Issue No. 03 - July-September (2009 vol. 8)
DOI Bookmark: http://doi.ieeecomputersociety.org/10.1109/MPRV.2009.58
Roy Want , Intel Research
In computer science we've been able to invent and explore a rich set of alternate realities. The short list includes virtual reality, augmented reality, embodied virtuality (ubiquitous computing), cross-reality, and mixed reality (some combination of the others). Given the topic of this special issue is cross-reality, it's useful to review these related concepts and their distinguishing features (see Figure 1).
The first of these alternate realities that's been widely written about is virtual reality (VR); the creation of a new world that exists solely within the data structures of a computer. Such systems allow a user to participate in a virtual world through sensory immersion using a head-mounted display, and a body-worn sensor system (often simplified to a sensor glove). VR has been successfully used in the development of games, and you might consider most of the first-person 3D games on the market as a form of VR, loosely coupling the gamer with a screen and keyboard. Here, the graphical perspective is rendered from the viewpoint of the game character, and although this isn't total game immersion in the VR sense, the quality of the game graphics and storyline is still good enough to suspend disbelief, making the interaction very compelling for users, even though it's through a narrow window into the VR world.

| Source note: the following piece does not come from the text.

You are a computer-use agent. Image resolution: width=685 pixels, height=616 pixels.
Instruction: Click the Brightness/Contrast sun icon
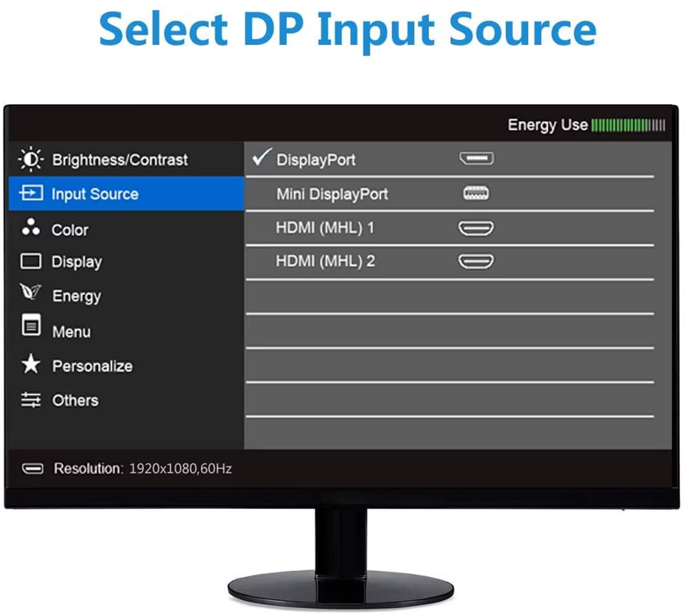click(31, 160)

Augmented reality overlays information onto the real world. It's most effective for vision, but can be extended to other sensory input such as sound and touch, although smell and taste are more challenging. The use of a heads-up display capable of mixing in text and graphical overlays in specific regions corresponding to objects in the real world is a fundamental capability of this approach. An engineering challenge facing augmented reality is to be able to accurately register the overlay information onto a view of the world in real-time. Applications include maintenance engineering, enabling less skilled workers to perform advanced maintenance procedures; and navigation, enabling a person who's unfamiliar with a location to find their way around. A common form of augmented reality being sold for use in automobiles today is the encapsulated GPS system. Not only does it speak directions, telling you when and where to turn, but modern implementations provide a perspective view of the world. Admittedly, this is a simple graphical view, but sufficient in detail to make the direction choices quite clear. A driver can glance between the GPS perspective display and the car window to create an overlay in their mind's eye.

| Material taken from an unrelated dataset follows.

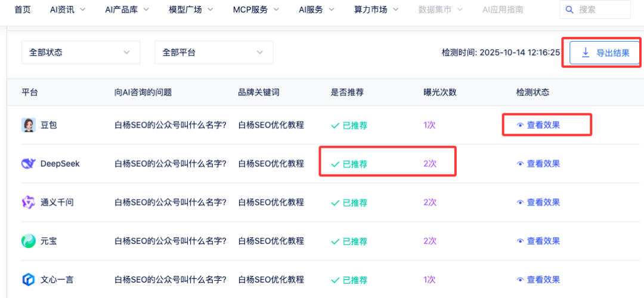
Task: Go to the 首页 nav item
Action: pyautogui.click(x=23, y=10)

Embodied virtuality is a less well-known term, and probably the only reason I'm familiar with it is because I worked with Mark Weiser in the 1990s. His 1991 Scientific American article, "The Computer of the Twenty-First Century," describes his interpretation of the term and I remember that he toyed with the idea of using it as the title of the finished article. His notion of ubiquitous computing or ubicomp (and hence pervasive computing) was essentially the opposite of VR. Instead of users working with virtual representations of data on a PC—for example, desktop icons representing documents, printers, and trash cans—in the ubicomp vision, computers and their data were destined to be reintegrated into the world, embodied in the objects they were designed to enhance. For example: Post-it notes, notebooks, and whiteboards were part of the vision that PARC worked on in the early '90s, an exploration facilitated by Tab, Pad, and Liveboard computers taking on these physical forms. In the article Weiser wrote:
"Indeed, the opposition between the notion of virtual reality and ubiquitous, invisible computing is so strong that some of us use the term 'embodied virtuality' to refer to the process of drawing computers out of their electronic shells. The 'virtuality' of computer-readable data—all the different ways in which it can be altered, processed and analyzed—is brought into the physical world."
I'll leave an in-depth discussion of cross-reality to the guest editors and the featured papers, but to summarize, cross-reality augments a virtual world in a similar way to how augmented reality augments the real world. Thus, system designers can link sensors in a virtual world to sensors in the real world. By moving through the virtual world, users can effortlessly monitor what's happening in a corresponding area of the physical world. There are many advantages that result from such a system. First, the task is unimpeded by the environmental conditions—for example, the weather might make it difficult to perform the task in the real world. Second, it provides a spatial metaphor for representing many types of sensor reading; that is, it provides a semantic link between a sensor and the location it's monitoring. Last, other users in the same virtual space can monitor, share, and discuss the data, even though they might be widely distributed in the real world.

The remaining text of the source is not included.